Finnish municipalities and cities have broad responsibilities e.g. in providing citizens with social and health care services and in arranging preventive work. Moreover, the Health Care Act (2010) obliges municipalities to monitor the health of their population and its subgroups. National Institute for Health and Welfare (THL) has obligatory responsibility to study and monitor the welfare and health of the population, the factors affecting and problems related to them, the prevalence of these problems and opportunities for preventing them, and to develop and promote welfare and health and reduce welfare and health problems.

In 2010, THL launched a new questionnaire survey called the Regional Health and Well-Being Study (ATH from its Finnish initials). During three-year period 2013−2015 in collaboration with municipalities, the sample size was increased up to 170 000. The aim was to collect follow up data from such health and well-being promotion actions that cannot be found from registers.

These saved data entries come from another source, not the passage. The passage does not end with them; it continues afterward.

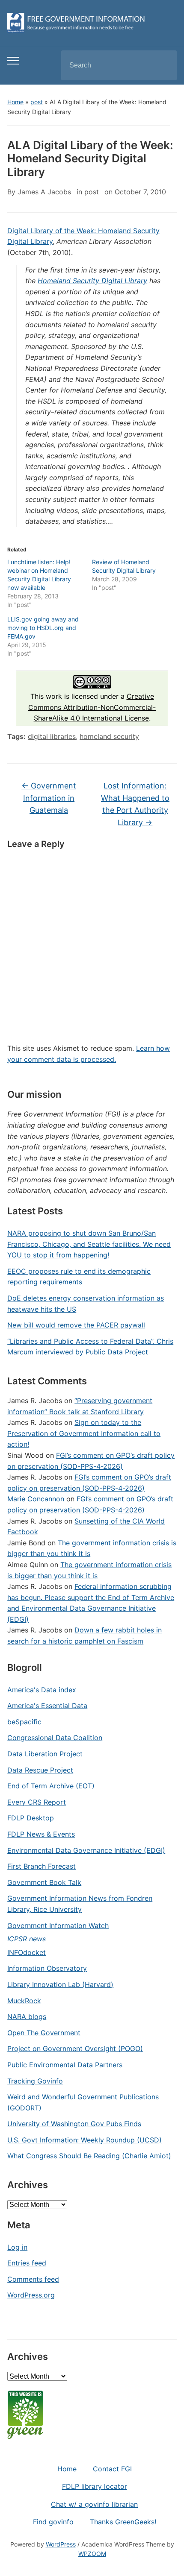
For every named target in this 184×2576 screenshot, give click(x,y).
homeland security (109, 736)
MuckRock (24, 2000)
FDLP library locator (94, 2486)
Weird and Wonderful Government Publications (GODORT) (83, 2102)
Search (163, 65)
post (36, 102)
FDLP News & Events (41, 1834)
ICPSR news (26, 1938)
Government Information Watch (58, 1925)
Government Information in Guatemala (48, 798)
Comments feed (33, 2279)
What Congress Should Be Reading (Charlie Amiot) (89, 2155)
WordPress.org (31, 2295)
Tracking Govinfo (35, 2081)
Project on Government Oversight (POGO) (75, 2048)
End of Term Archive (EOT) (51, 1786)
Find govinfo (53, 2521)
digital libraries (52, 736)
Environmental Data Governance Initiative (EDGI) (86, 1850)
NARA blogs (26, 2016)
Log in (17, 2247)
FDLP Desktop (30, 1818)
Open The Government (43, 2032)
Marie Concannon (35, 1499)
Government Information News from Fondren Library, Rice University (79, 1904)
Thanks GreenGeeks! (123, 2521)
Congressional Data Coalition (54, 1737)
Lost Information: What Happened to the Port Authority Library (135, 804)
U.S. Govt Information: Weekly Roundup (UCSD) (84, 2140)
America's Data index (41, 1689)
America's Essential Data (47, 1705)
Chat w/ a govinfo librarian (94, 2504)
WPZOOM (92, 2553)
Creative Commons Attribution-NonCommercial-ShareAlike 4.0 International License (92, 707)
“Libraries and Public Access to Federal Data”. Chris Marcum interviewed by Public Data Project (90, 1347)
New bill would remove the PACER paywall (76, 1325)
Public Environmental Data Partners (64, 2064)
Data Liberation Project (45, 1754)
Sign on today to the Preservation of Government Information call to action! (83, 1433)
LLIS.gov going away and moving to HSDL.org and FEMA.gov (43, 627)
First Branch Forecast (41, 1866)
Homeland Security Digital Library (92, 280)
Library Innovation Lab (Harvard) (60, 1984)
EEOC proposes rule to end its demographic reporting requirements (79, 1277)
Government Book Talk (44, 1882)
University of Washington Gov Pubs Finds (74, 2123)
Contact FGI (112, 2469)
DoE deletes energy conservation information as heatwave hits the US (85, 1303)
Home (15, 102)
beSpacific (24, 1721)
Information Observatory (47, 1968)
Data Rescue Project (40, 1770)
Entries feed (26, 2263)
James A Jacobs (44, 192)
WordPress (61, 2544)
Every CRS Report (36, 1802)
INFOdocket (26, 1952)
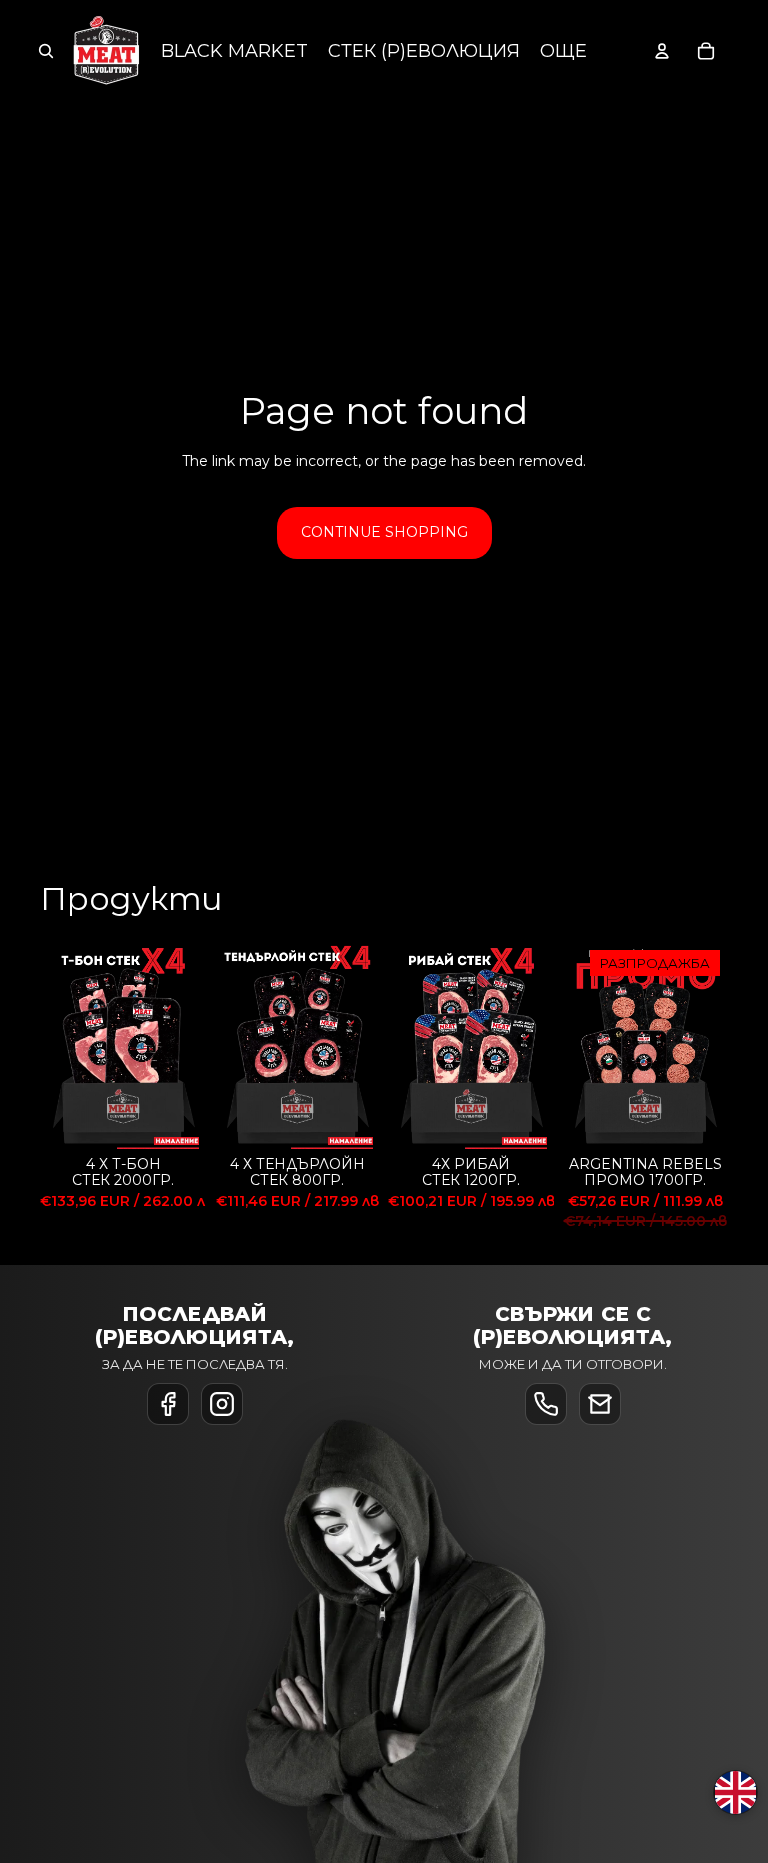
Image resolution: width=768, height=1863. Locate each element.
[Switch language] (735, 1792)
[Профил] (662, 51)
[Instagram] (222, 1404)
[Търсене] (46, 51)
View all (702, 905)
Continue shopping (384, 532)
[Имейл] (600, 1404)
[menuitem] (563, 51)
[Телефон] (546, 1404)
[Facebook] (168, 1404)
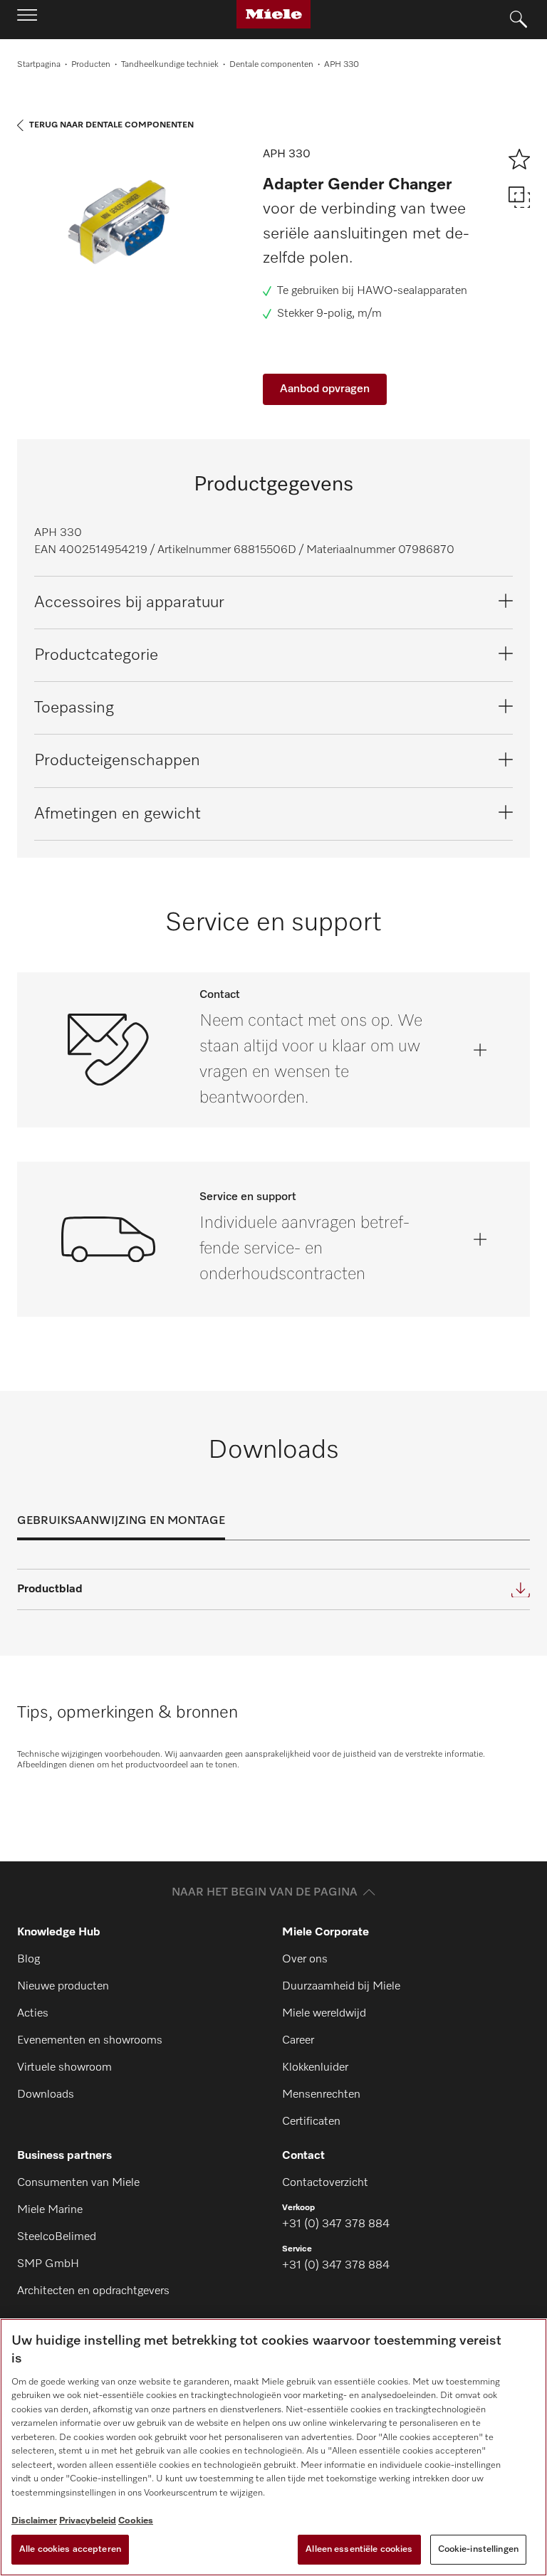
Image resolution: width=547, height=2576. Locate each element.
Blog (28, 1959)
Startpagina (39, 65)
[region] (273, 2447)
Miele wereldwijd (324, 2013)
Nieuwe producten (63, 1986)
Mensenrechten (321, 2095)
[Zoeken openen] (518, 20)
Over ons (305, 1959)
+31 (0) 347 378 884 (336, 2224)
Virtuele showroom (64, 2067)
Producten (90, 65)
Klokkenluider (315, 2067)
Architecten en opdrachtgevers (93, 2291)
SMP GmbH (48, 2264)
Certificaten (311, 2122)
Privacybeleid (87, 2520)
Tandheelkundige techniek (170, 65)
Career (298, 2040)
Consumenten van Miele (78, 2183)
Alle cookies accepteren (70, 2549)
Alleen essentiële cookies (359, 2549)
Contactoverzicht (325, 2183)
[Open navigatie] (27, 19)
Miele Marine (50, 2210)
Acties (32, 2013)
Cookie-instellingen (478, 2549)
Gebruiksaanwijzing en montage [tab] (121, 1521)
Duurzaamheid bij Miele (341, 1986)
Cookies (135, 2520)
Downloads (45, 2095)
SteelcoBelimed (56, 2237)
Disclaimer (34, 2520)
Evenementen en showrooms (89, 2040)
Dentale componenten (271, 65)
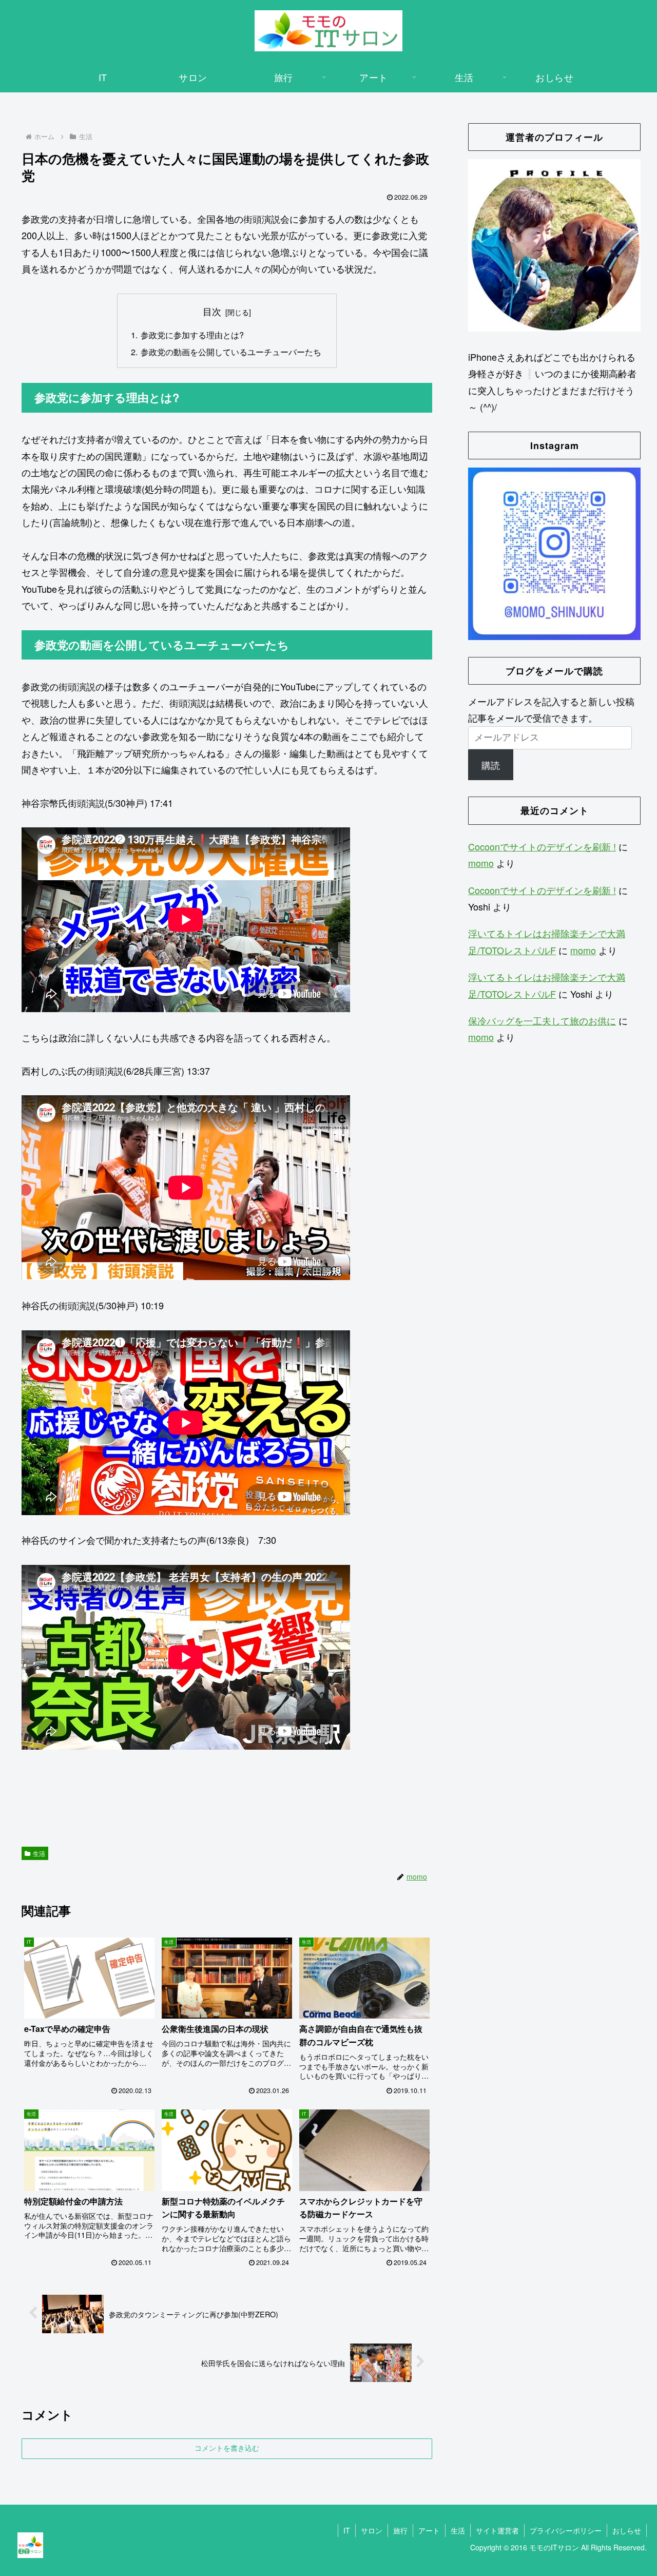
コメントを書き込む (227, 2448)
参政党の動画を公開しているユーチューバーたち (231, 351)
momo (481, 862)
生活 (39, 1853)
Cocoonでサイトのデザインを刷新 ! (542, 846)
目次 (212, 311)
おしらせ (626, 2530)
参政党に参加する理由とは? (192, 334)
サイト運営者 (497, 2530)
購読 (490, 764)
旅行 (400, 2530)
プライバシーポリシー (566, 2530)
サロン (371, 2530)
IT (346, 2530)
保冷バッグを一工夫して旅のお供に (542, 1020)
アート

Questions cover e.g. living and work conditions, well-being, health, functional and working capacity, risk behavior, service use and satisfaction.

Questionnaire forms are described in a machine readable XML format which provides an effective way to describe, save and check the data. Obtained data from paper and online forms is saved in a database and paired with metadata and register data (ex. education and income). Register data is also available for non-respondents, and that information is used to calculate adjustment weights to correct the non-response bias (Härkänen et al 2014). Overall response rate has been 54%. The gathered data is ready for analysis within 6 to 8 months from the beginning of the data collection period.

Survey data is processed into indicators together with substance experts. International indicator definitions such as WHO quality of life (WHOQOL-BREF) and Mental Health Index (MHI-5) are also used. For each indicator a metadata table is written, which includes the description of the indicator, what phenomena it measures, and how it is relevant for the public health and well-being. Metadata may also contain examples of cost burden of the phenomena, and some advice what authorities in the local authority could do to affect the phenomena.

These indicators are reported in THL’s interactive online service (www.terveytemme.fi/ath) with tables, graphs and thematic maps (InstantAtlas). In the service it is possible to view the results divided into different population groups like age-, gender and education groups. Is also possible to compare different regions and compare municipality’s results with regional and national results. This online service has been developed together with regional and national decision-makers.

The indicator data is also available as Excel and csv sheets, in case the local authority needs to make their own reports. Indicator data is also available via open interface (www.thl.fi/opendata) for database use and different applications. THL offers educational events where the use of these reporting services is presented and the data is also available for further analyses for free.